DETAILED DESCRIPTION OF THE DISCLOSURE Referring now to the drawings and particularly to FIG. 1, the hemostatic cuff comprising the present invention is shown generally as It) and is fabricated in preferred form from an open section annulus 12 having a body portion formed from a material which is nonreactive to biological tissues such as silicone rubber. The annulus 12 may be held to a generally circular configuration by a core 14 preferably formed within the body portion and from a resilient material such a nylon or polypropolene. The annulus formed is thus suitable to encircle and remain secured to blood vessels and organs since the resilience achieved from the core 14 or by utilizing the natural properties of the rubber generally permits the expansion and contraction caused by pulsations of the encircled vessel or organ while still providing a constant and gentle pressure thereagainst.
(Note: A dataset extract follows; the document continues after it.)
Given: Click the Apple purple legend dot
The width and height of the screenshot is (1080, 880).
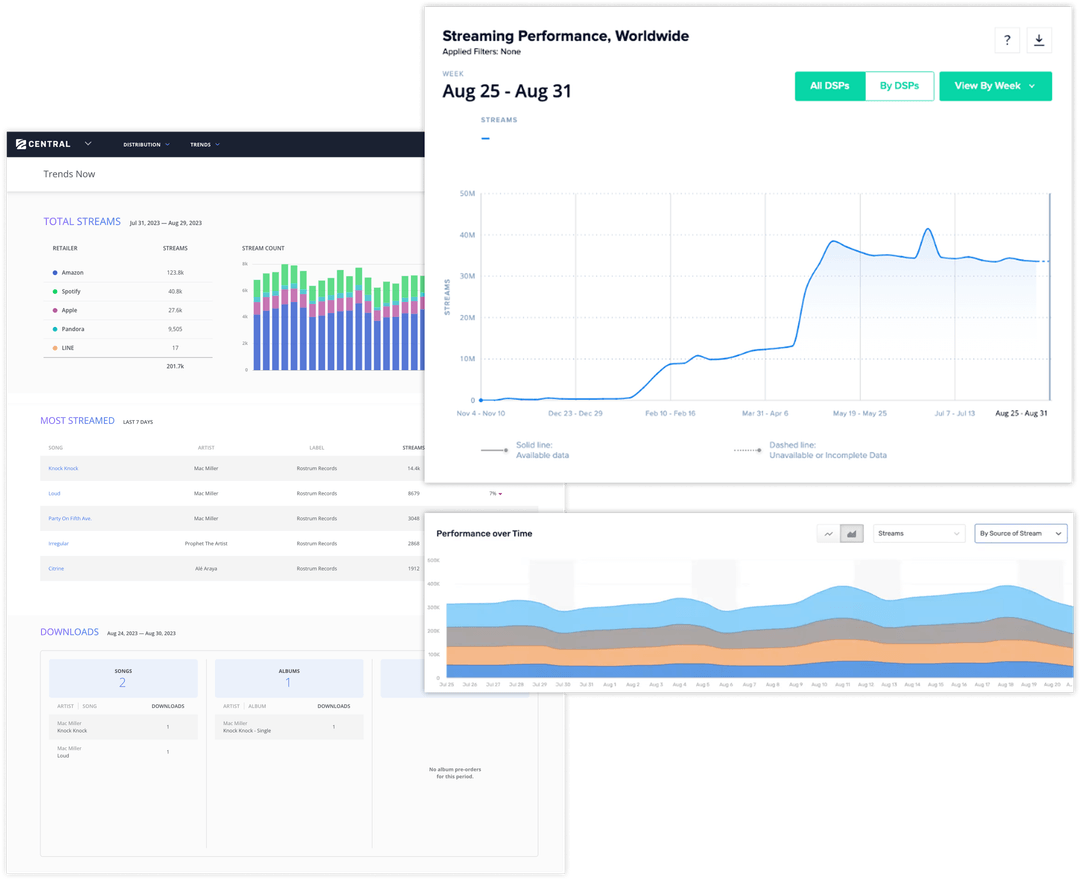Looking at the screenshot, I should pos(54,311).
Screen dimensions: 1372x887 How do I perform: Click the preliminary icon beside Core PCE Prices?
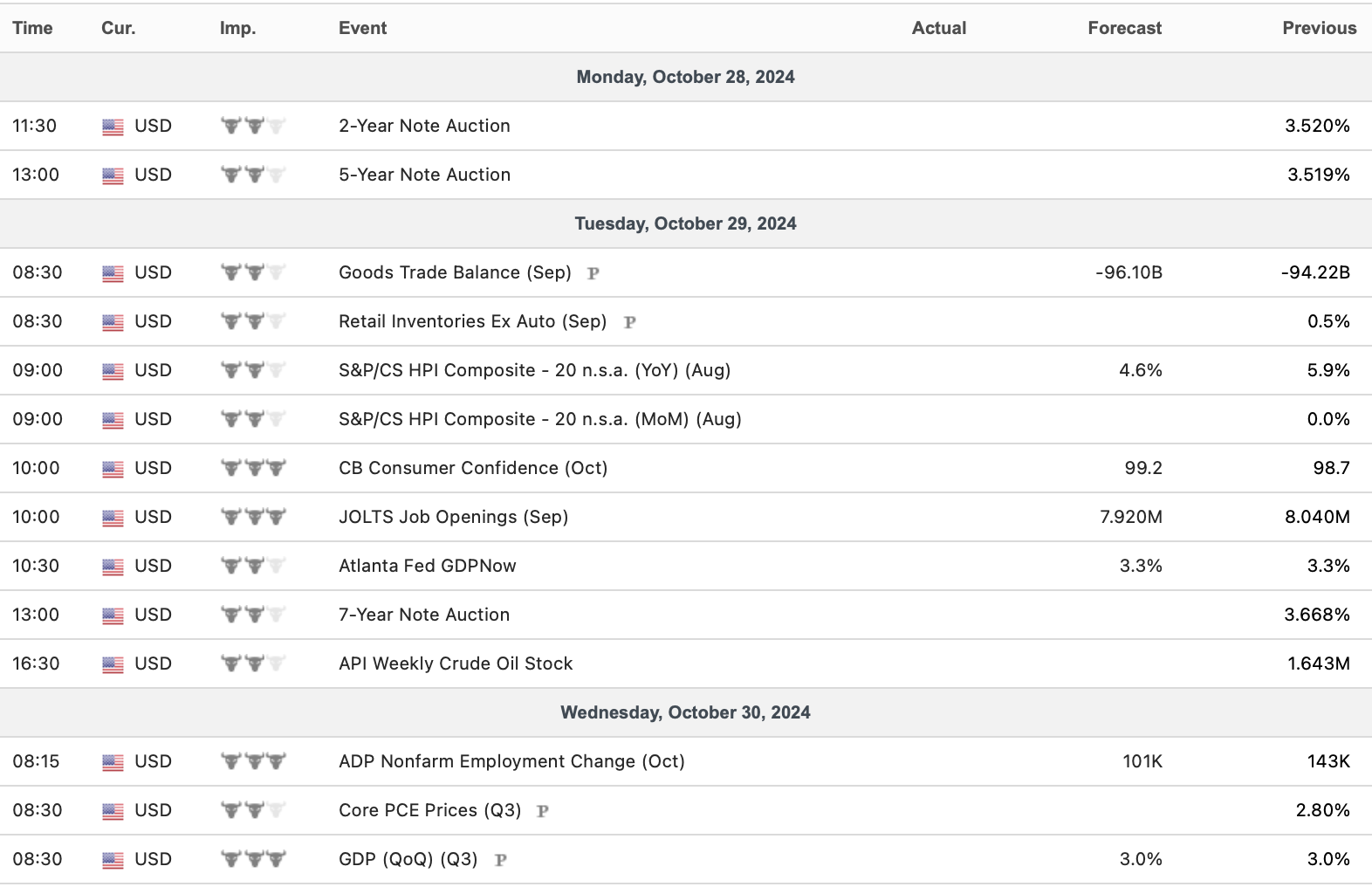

Because the arterial and vessel walls are slippery, it is sometimes advantageous to provide the inner surface 16 of the body portion of the annulus 12 with some means to resist slippage once the cuff is positioned for use. A lining 18 of an antiskid material such as Dacron mesh (FIG. 8) may be used to enhance the frictional characteristics of the cuff. Certainly a number of other materials such as Teflon, silicone or the like can be used as an interface to regulate and maintain the cuffs position, and it is possible to corrugate or groove the inner face of the annulus body portion to overcome slippage without using a separate lining.
the annulus 12 may be formed with slightly everted ends 20 and 22 which may be contiguous with each other when the cuff is positioned about a vessel or organ. These ends may be used to hold sutures that further contain or regulate pressure of the cuff about the vessel wall, and this design feature is effective to relieve the high local pressures which may be exerted on the vessel wall by cuffs having straight-cut ends. A more pronounced illustration of this design is shown in FIG. 5 wherein the everted ends 24 and 26 may be held together by sutures 27, medical adhesives or other suitable means. Additionally, suturing eyelets 28 can be provided for chronic applications.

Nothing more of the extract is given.